All the discussion was about Bob saying that the Arpege was a slow boat and a boring boat to sail. That has to do with the type of boat the Arpege is, I mean being slow. Bob thought that the Arpege was a race boat or a sports boat. It was not. It was a main market big production coastal cruiser and the best selling cruiser in Europe for several years.
To compare the Arpege with an American boat, to see if it is slow or boring, you would have to compare it with a boat of the same segment and a boat from the same time (1966) and from the same segment market: main market, meaning the type of boats that sell more (that's what make them main market).
Bob gave as example of a boat that only appeared 4 years after the Arpege was on the market and one type of boat that was not main market on the American market. I don't know the American market of the end of the 60's, beginning of the 70's but I noticed that on that period of time the Columbia type was much more popular than the Islander (sold much more when the Arpege was in production) and therefore it was a much better base of comparison as two main market boats, regarding being boring or slow.
Four years later, at about the same time the boat Bob is referring was launched appeared on the European market the Scampi 30 a Swedish boat designed by the Swede Peter Norlin. That was a much more sportive and expensive boat, sold in small numbers and that for 3 years dominated the half ton cup.
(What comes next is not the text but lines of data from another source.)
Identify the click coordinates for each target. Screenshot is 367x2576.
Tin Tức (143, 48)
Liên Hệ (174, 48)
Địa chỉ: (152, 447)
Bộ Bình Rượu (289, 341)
Not main market for sure
Anyway Bob is contradicting himself : he says that the Arpege is radical for its time and is a race boat and then says that as a main market cruiser (that's what the boat is) is slow and boring.
The fact that the Arpege won the Half Ton Cup proves, to at least it's crew, that it was a racing boat. if it were not a race boat I sincerely doubt it would have entered the half Ton Cup series.
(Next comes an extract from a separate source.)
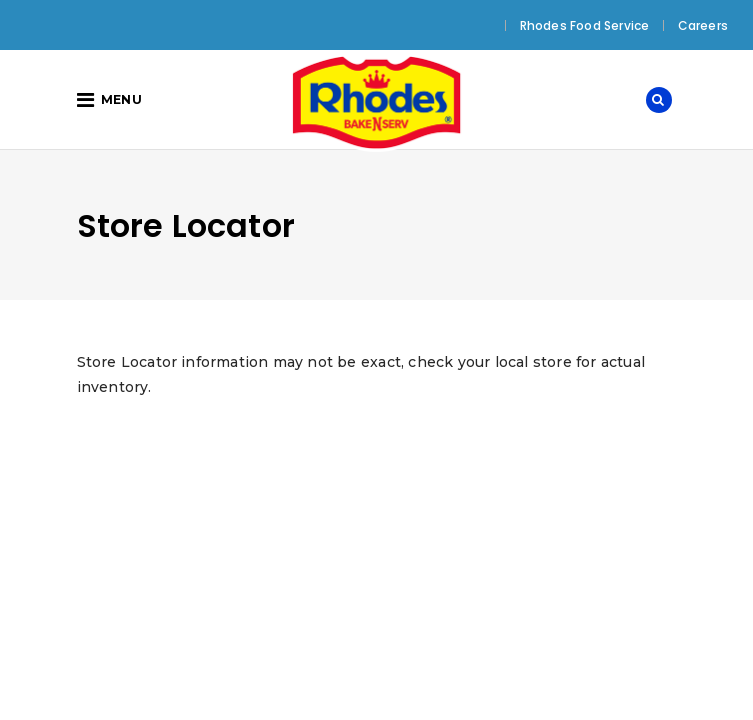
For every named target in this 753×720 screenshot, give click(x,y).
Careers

If you look at the competition for the 1966 Half Ton Cup you will see that the Arpege with it's fin keel and separate rudder was almost "radical" for it's time. In those days many boats still had full keels.
Bottom point, what I said and repeat is that the boat in 1966 had a remarkable performance for a main market mass production coastal cruiser, so good that it won several races, a thing that was not intended on his design program. As Bob agrees it was a radical boat for its time and one that helped to spread the concept of a modern boat with a fin ballasted keel and a rudder well away from the keel. Certainly not a boring or slow boat for 1966.